» Problem to work on:
When you reach the line in the data below that contains "Sobre Cookies (451, 2484)", please start repeating lines exactly, and stop after the line that contains "Mecatrónico Sénior _", repeating nothing else.

» Source material:
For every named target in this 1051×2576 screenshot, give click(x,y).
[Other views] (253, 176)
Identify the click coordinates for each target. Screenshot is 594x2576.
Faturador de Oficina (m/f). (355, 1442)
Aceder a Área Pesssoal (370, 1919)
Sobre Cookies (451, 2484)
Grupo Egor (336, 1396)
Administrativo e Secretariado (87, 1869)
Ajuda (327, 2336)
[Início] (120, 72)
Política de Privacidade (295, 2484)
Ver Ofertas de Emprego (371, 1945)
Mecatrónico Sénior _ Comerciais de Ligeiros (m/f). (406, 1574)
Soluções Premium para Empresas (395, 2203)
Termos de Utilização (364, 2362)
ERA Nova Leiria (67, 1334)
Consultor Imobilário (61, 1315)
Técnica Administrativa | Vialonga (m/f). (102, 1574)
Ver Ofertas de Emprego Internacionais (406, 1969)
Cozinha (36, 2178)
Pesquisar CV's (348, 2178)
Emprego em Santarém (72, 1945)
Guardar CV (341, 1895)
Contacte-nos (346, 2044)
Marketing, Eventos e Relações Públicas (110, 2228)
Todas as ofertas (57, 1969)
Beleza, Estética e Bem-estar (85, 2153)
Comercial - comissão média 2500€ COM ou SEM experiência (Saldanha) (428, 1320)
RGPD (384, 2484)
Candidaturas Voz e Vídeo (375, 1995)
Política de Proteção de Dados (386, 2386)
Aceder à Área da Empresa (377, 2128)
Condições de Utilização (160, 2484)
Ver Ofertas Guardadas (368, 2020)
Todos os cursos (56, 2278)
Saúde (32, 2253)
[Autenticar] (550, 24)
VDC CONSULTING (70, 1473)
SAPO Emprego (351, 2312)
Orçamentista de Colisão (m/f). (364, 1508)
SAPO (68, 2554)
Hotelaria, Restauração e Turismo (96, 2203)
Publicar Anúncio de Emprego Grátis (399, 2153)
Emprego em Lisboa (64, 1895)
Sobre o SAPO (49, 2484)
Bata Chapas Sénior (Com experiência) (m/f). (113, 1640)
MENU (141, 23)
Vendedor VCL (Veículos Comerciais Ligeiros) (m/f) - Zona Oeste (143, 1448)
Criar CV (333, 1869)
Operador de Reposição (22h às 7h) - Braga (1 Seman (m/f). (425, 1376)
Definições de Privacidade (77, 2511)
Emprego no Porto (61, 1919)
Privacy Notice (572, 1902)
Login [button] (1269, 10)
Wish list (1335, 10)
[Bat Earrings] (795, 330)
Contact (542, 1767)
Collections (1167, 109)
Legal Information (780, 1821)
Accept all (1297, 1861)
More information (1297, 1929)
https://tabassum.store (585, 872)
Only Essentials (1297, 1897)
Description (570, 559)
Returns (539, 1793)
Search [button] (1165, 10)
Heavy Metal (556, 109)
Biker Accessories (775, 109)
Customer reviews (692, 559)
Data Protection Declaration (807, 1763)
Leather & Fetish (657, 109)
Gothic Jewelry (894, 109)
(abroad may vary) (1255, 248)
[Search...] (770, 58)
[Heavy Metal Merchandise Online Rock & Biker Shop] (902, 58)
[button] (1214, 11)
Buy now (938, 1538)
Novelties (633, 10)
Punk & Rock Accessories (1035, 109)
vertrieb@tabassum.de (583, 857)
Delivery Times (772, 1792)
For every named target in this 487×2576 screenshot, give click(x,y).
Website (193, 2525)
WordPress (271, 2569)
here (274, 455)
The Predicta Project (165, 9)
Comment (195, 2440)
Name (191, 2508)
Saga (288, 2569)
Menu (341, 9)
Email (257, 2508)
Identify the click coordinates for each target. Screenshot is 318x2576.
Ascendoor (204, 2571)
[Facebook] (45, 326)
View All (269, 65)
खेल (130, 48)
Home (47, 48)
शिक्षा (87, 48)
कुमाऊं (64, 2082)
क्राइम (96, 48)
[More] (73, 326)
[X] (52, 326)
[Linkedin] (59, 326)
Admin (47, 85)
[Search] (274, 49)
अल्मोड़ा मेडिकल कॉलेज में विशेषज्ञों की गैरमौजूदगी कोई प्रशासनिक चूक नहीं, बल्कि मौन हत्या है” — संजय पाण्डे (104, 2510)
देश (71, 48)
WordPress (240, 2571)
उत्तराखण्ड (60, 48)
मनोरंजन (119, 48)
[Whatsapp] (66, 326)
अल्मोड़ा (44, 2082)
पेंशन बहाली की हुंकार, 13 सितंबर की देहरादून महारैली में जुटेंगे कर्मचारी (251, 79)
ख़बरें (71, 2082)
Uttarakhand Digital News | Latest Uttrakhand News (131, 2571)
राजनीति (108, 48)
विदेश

» Response below:
Sobre Cookies (451, 2484)
Grupo Egor (336, 1396)
Administrativo e Secretariado (87, 1869)
Ajuda (327, 2336)
[Início] (120, 72)
Política de Privacidade (295, 2484)
Ver Ofertas de Emprego (371, 1945)
Mecatrónico Sénior _ Comerciais de Ligeiros (m/f). (406, 1574)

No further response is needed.